Thereafter, an inter-layer insulating film, other metal wires and a passivation film are formed, and pads are then formed. The DRAM is thereby manufactured.
The conventional DRAM is disadvantageous in the following respects:
(1) The capacitance of the junction between the source regions and drain region of each MOS transistor increases in proportion to the integration density, making it difficult to read data from the DRAM at high speed.

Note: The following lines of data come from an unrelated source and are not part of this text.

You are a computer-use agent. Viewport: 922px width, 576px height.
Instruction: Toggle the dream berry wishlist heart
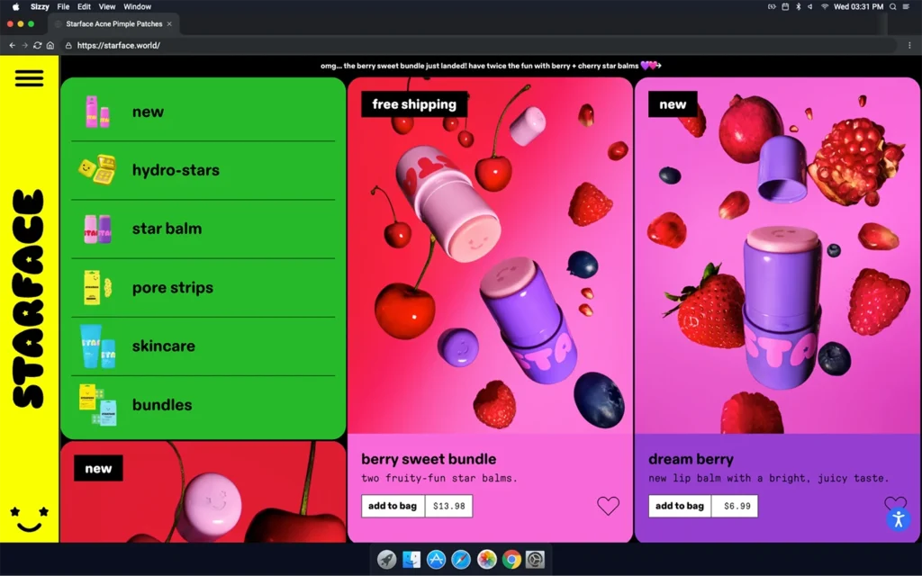894,504
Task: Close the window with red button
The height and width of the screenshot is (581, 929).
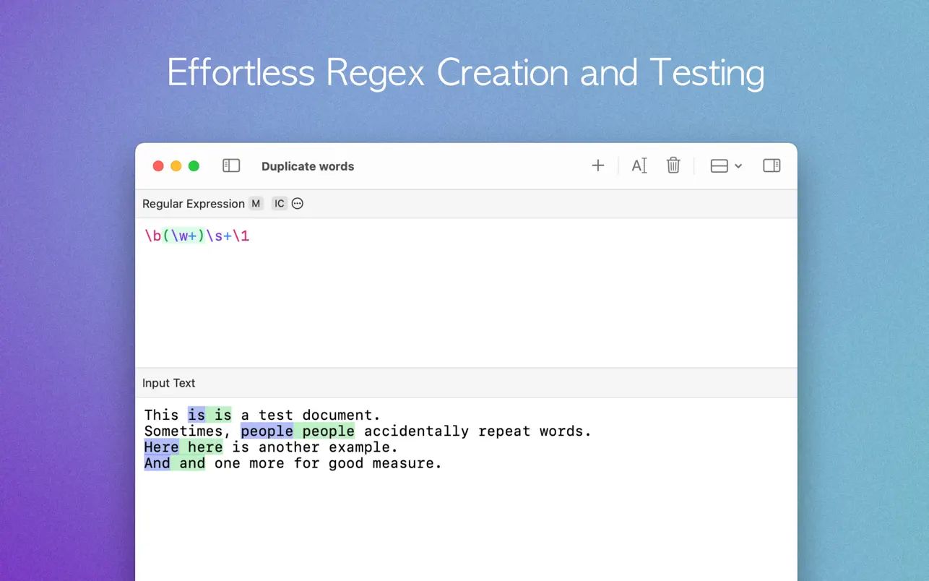Action: tap(158, 166)
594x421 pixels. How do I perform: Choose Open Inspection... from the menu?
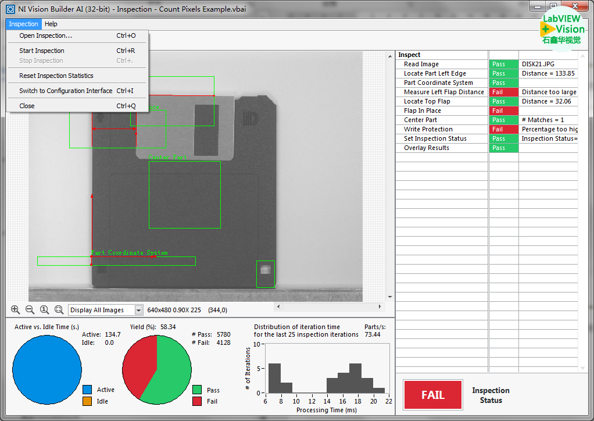46,35
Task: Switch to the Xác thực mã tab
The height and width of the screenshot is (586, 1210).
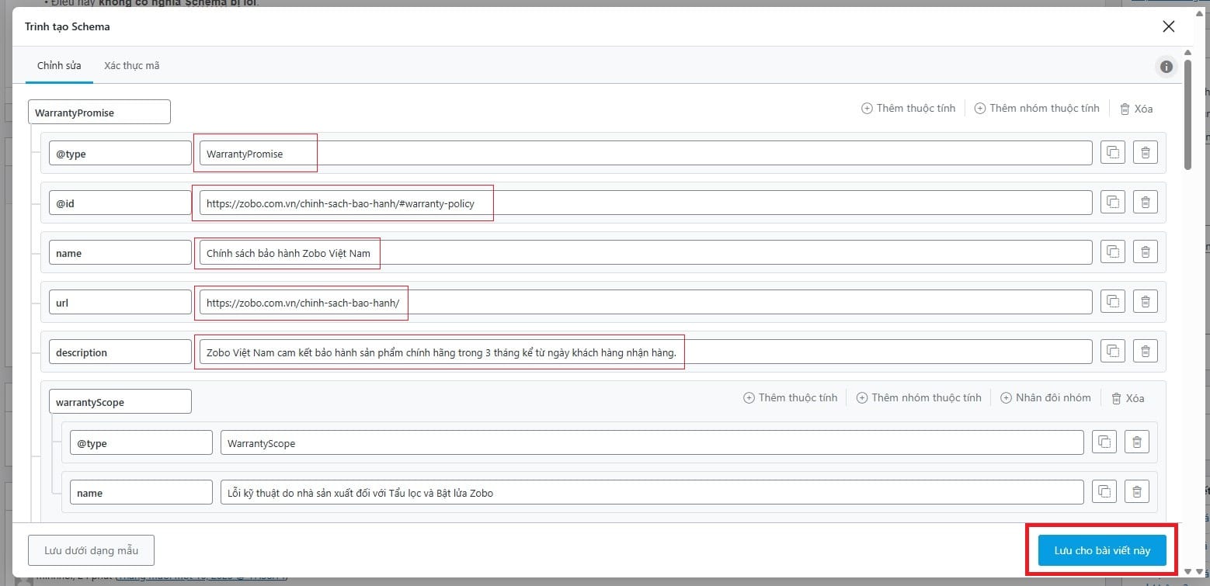Action: pos(131,66)
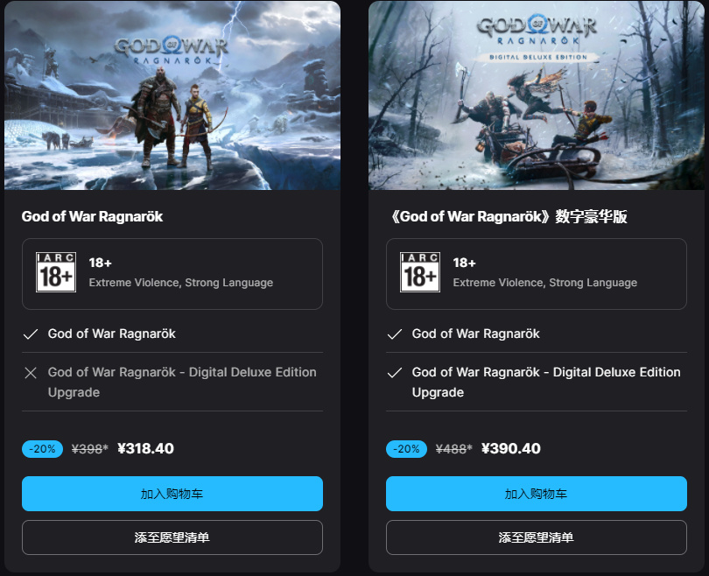The image size is (709, 576).
Task: Click the -20% discount badge next to ¥390.40
Action: (x=406, y=449)
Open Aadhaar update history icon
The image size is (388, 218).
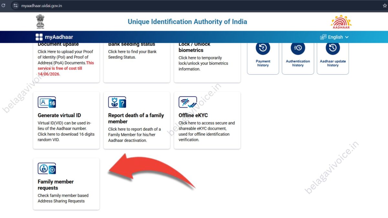333,48
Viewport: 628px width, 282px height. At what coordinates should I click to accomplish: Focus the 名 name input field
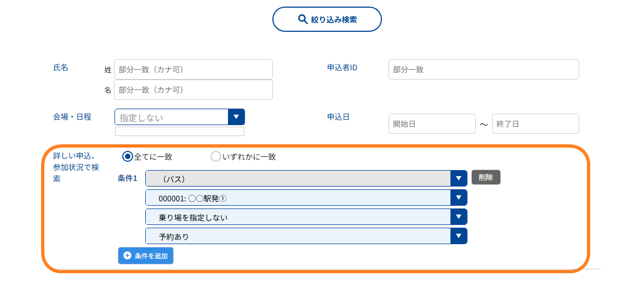tap(193, 89)
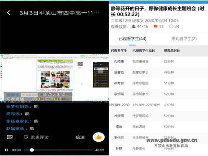
Task: Click commenter name 张钰淼家长 in chat
Action: [x=18, y=121]
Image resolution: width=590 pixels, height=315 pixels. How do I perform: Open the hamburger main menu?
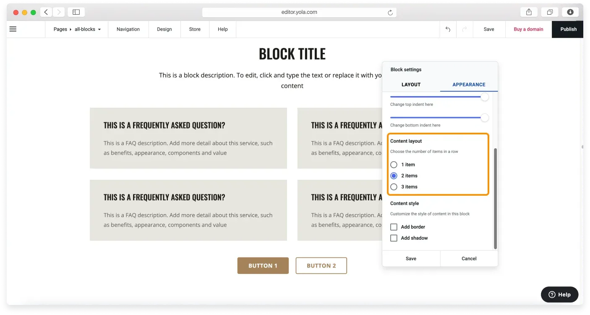[x=13, y=29]
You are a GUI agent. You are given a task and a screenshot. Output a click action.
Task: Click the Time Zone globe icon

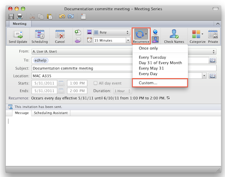pos(155,32)
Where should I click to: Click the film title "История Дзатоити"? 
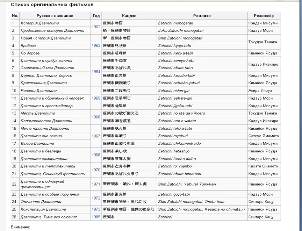(39, 23)
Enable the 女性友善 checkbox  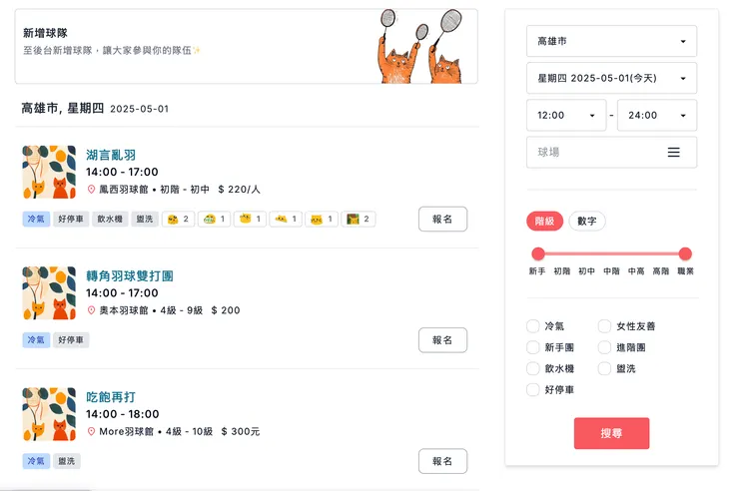pyautogui.click(x=605, y=326)
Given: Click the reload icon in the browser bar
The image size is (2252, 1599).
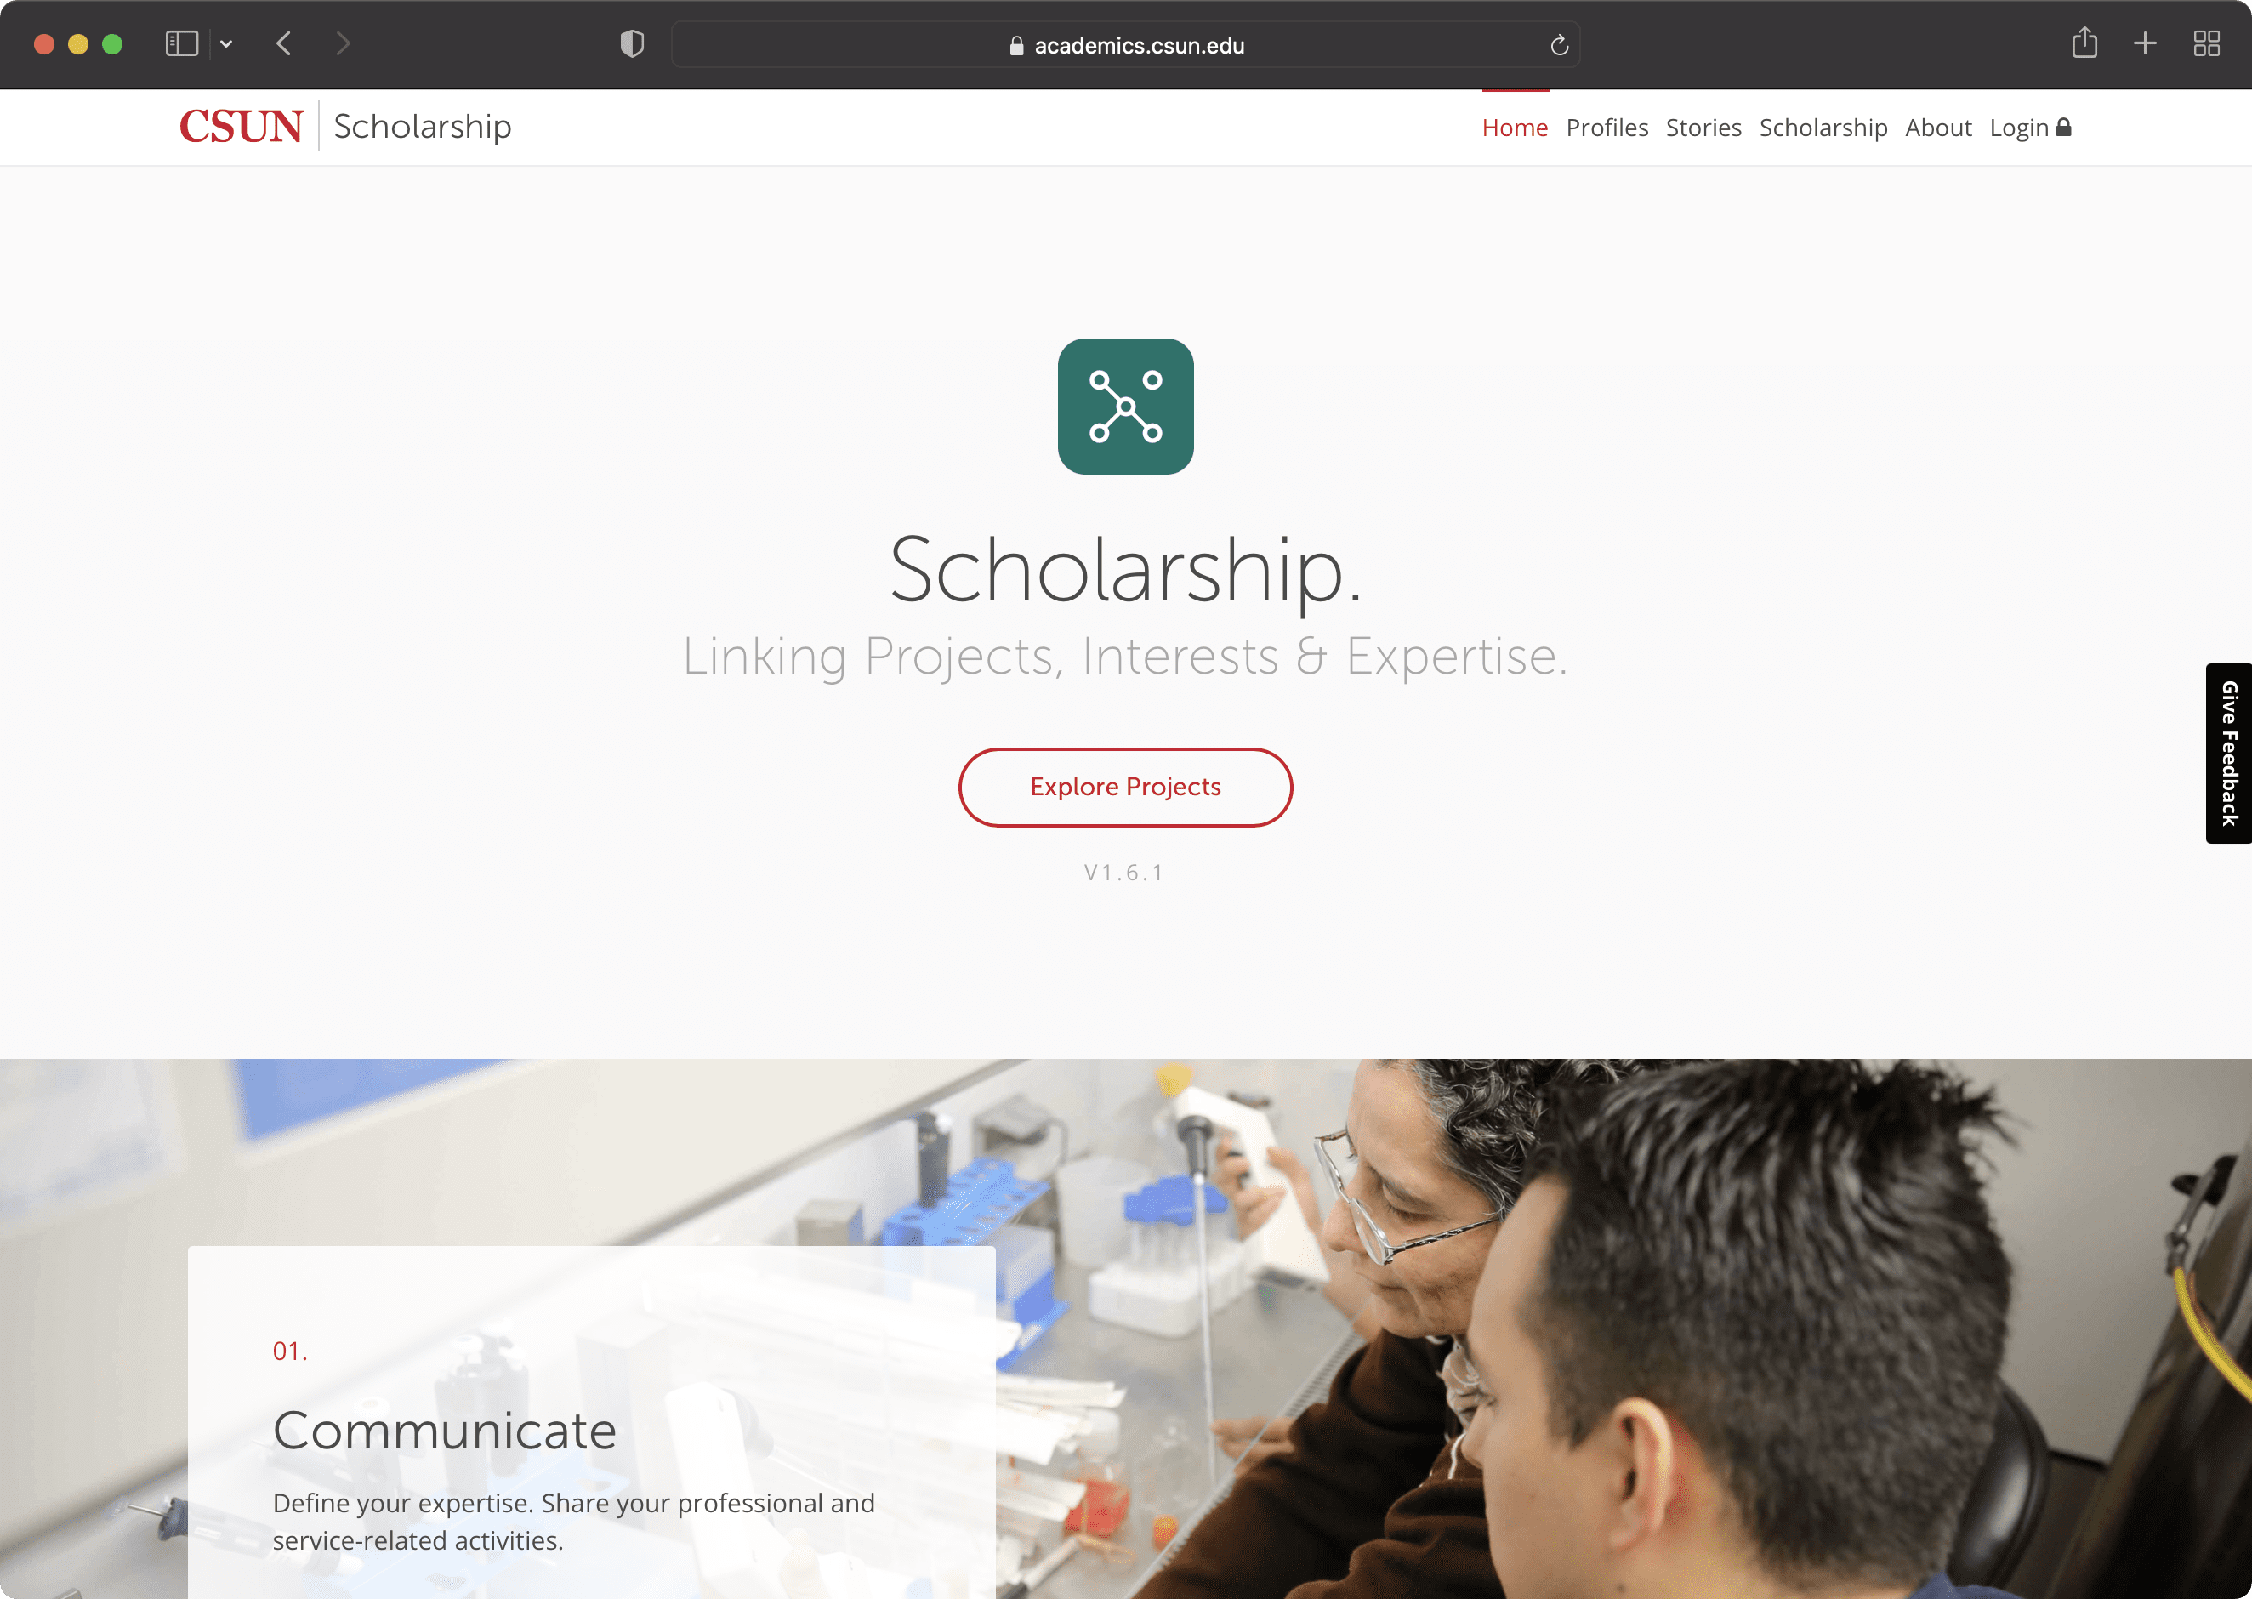Looking at the screenshot, I should pyautogui.click(x=1558, y=45).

(2) The higher the integration density, the greater is the possibility that soft error is made in the memory cell section. The residual radioactive element (U, Th or the like) in any semiconductor film undergoes alpha decay, emitting .alpha. rays as shown in FIGS. 101 and 102. The a rays enter the silicon substrate 11, generating hole-electron pairs therein. The electrons of these pairs may move into the capacitor-of a memory cell storing data "1" (i.e., no electrons accumulated in the capacitor). When the electrons in the capacitor increase to a number greater than a specific value, the data "1", stored in the memory cell inevitably changes to data "0" (a sufficient number of electrons accumulated in the capacitor).
(3) It is difficult to apply, as is often desired, a back-gate bias to the switching MOS transistor of each memory cell and to the MOS transistors constituting some of the peripheral circuits (e.g., sense amplifiers). Unless a back-gate bias is applied to any MOS transistor used in, for example, a sense amplifier, the threshold voltage of the transistor will become unstable due to substrate-floating effect. This effect reduces the data-reading tolerance of the DRAM.
(4) A metal silicide layer is provided between the source-drain region of any MOS transistor and a metal wire (electrode) in a peripheral circuit, in order to decrease the contact resistance so that the peripheral circuit may operate fast. This layer is likely to pass through the source-drain region, increasing the leakage current remarkably and ultimately increasing the power consumption.
Accordingly, a first object of the present invention is to provide a DRAM memory cell section which has high integration density, which consumes but a little power, and which scarcely makes soft error.
A second object of the invention is to provide means for applying, whenever necessary, a back-gate bias to the MOS transistors used in the memory cells of a DRAM or the MOS transistors incorporated in some of the peripheral circuits of the DRAM.
A third object of this invention is to provide means for applying a back-gate bias to MOS transistors which require the back-gate bias and applying no backgate bias to MOS transistors which do not require the back-gate bias, thereby to reduce the junction capacitance of these MOS transistors.
A fourth object of the present invention is to provide a metal silicide layer between the source-drain region and a metal wire (electrode), such that the layer would not pass through the source-drain region.
A fifth object of the invention is to provide means for reducing the junction capacitance of MOS transistors which requires no back-gate bias and for improving the performance of an input protecting circuit.